P10513 括号

Sol

某个题的加强版。

先考虑没有修改操作的，直接维护未匹配的左右括号，合并时直接匹配。

当有区间翻转操作时，直接维护反转和未反转的状态，反转时直接交换。

Code

#include <bits/stdc++.h>
#define x first
#define y second
#define pb push_back
#define eb emplace_back
#define pf push_front
#define desktop "C:\\Users\\MPC\\Desktop\\"
#define IOS ios :: sync_with_stdio (false),cin.tie (0),cout.tie (0)

材料:

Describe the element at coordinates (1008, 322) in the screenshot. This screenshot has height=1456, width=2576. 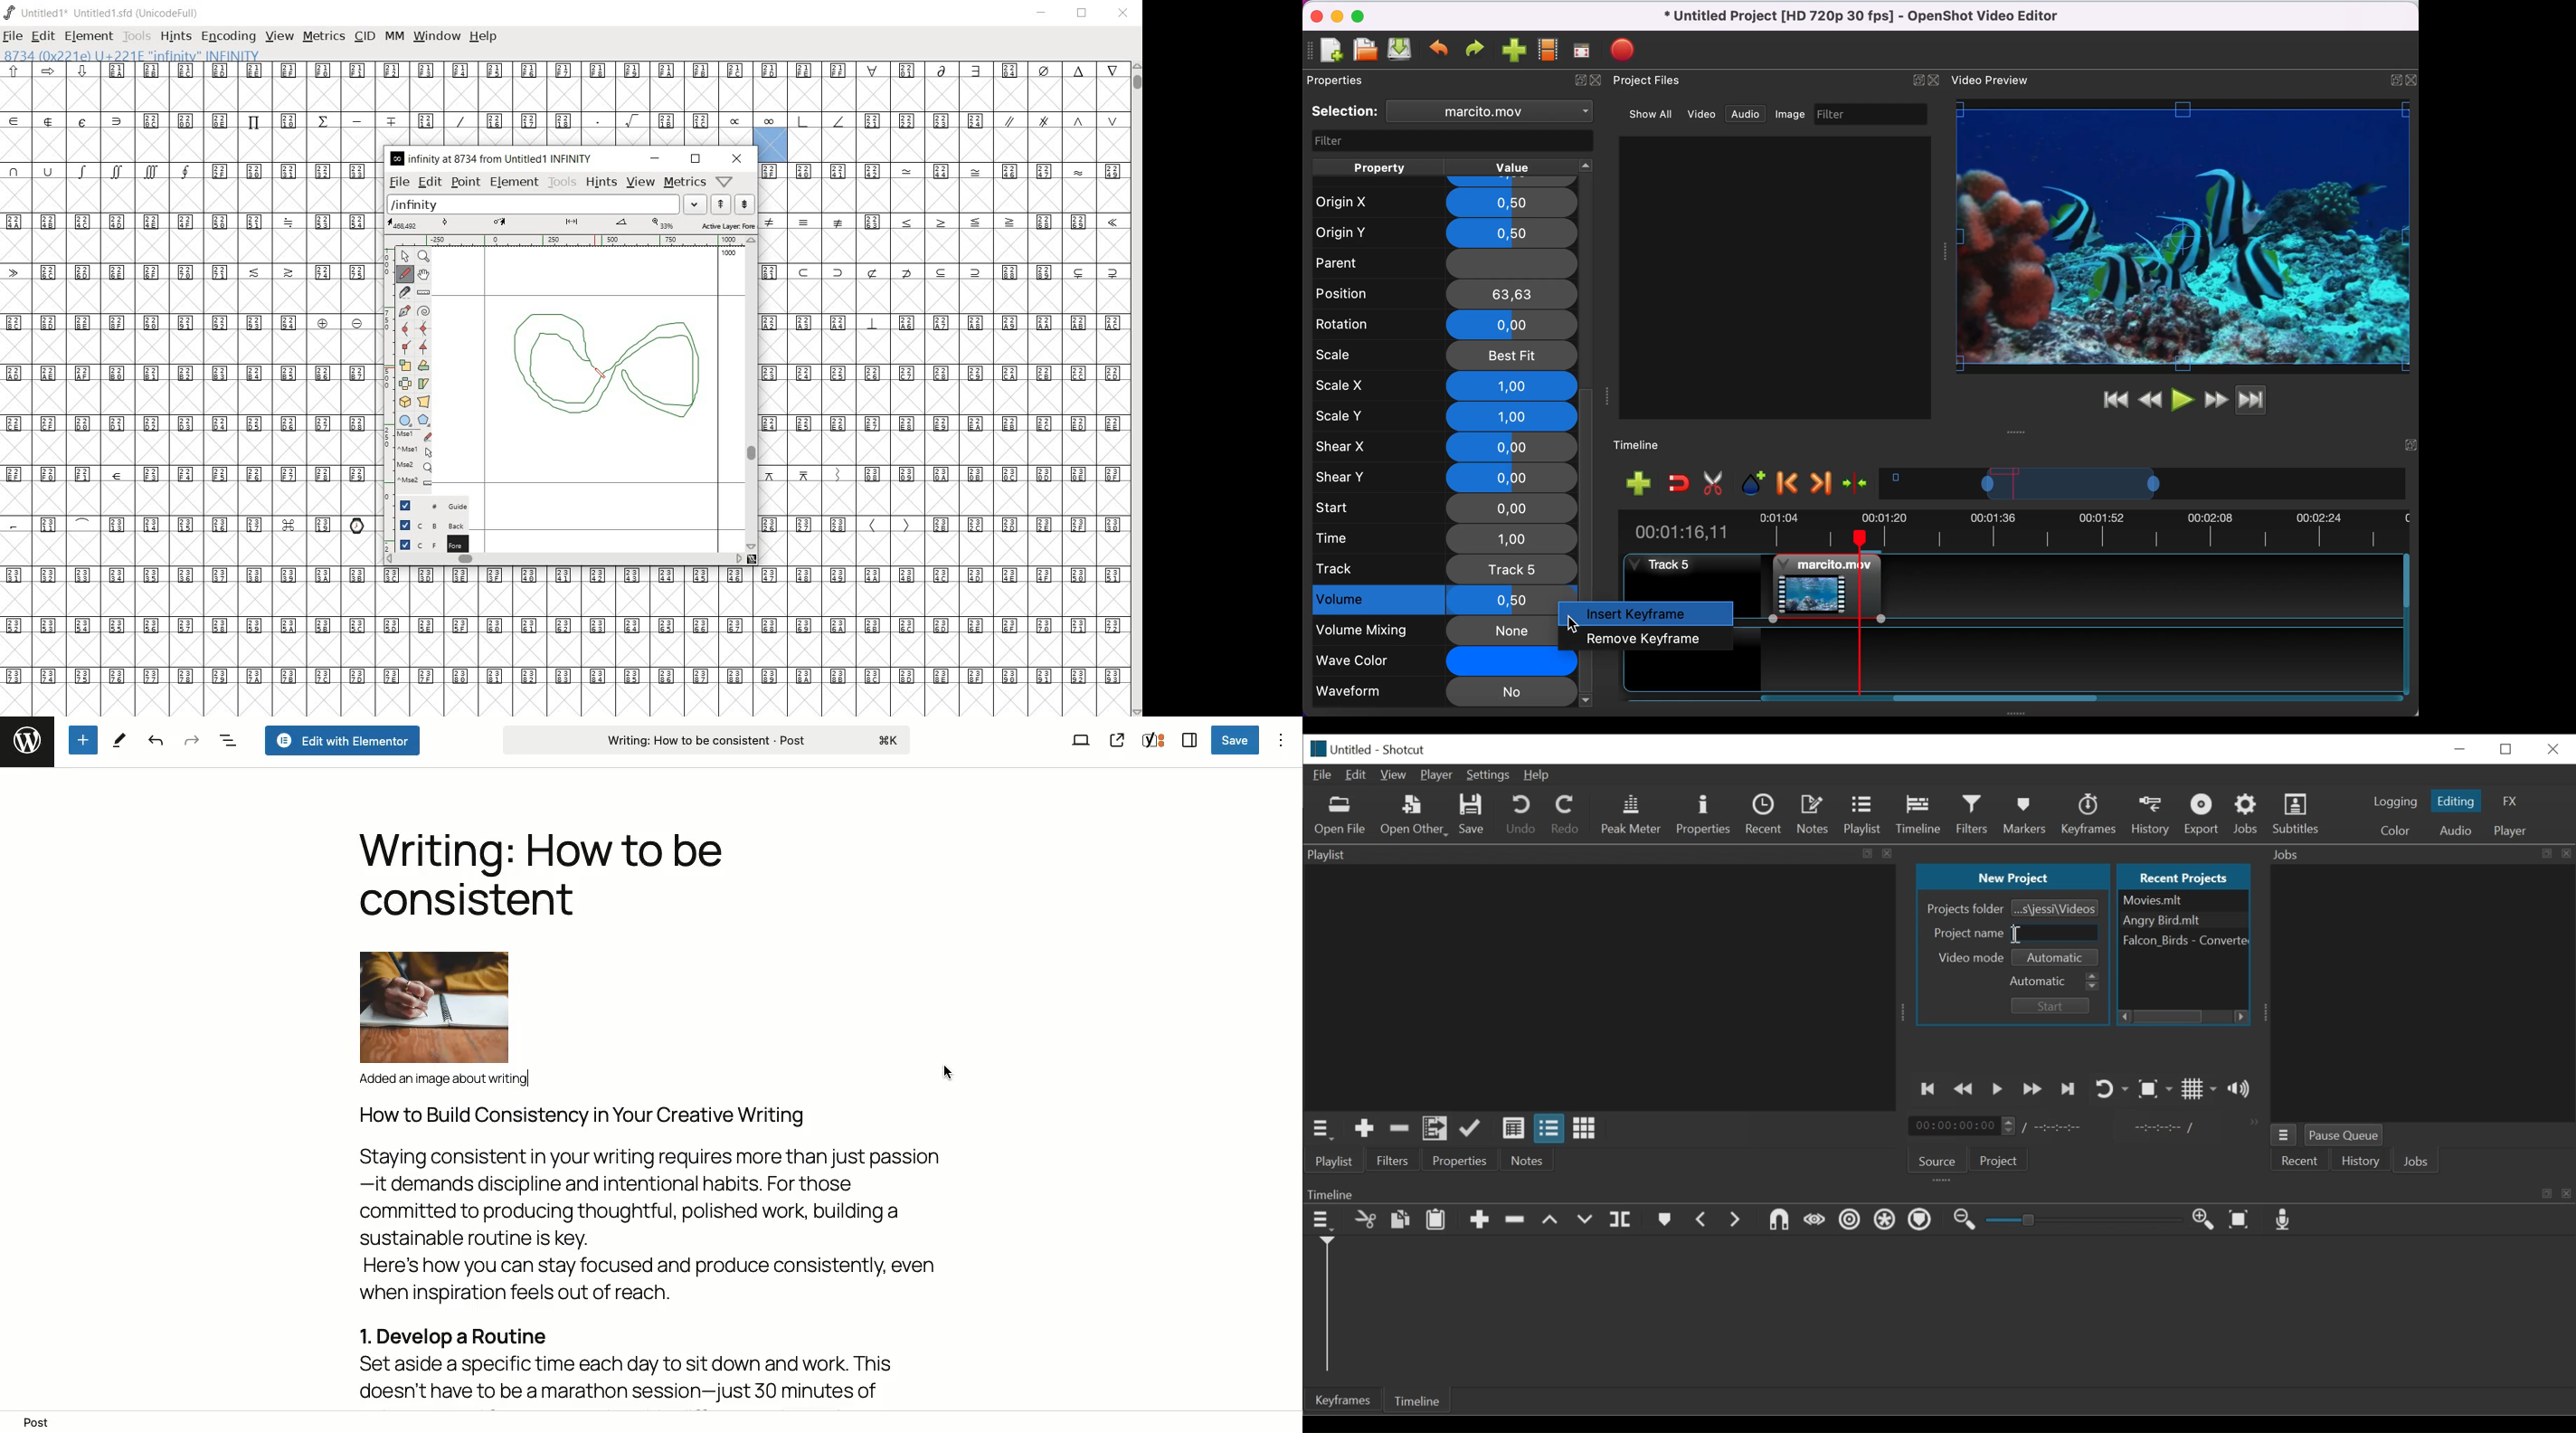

操作要求:
在 P10513 括号的题解摘录中，遇到区间翻转操作时需要维护哪两种状态？翻转时又如何处理？ 材料中的各行与本题无关，不必参看。

本题答案:
维护反转和未反转两种状态，翻转时直接交换。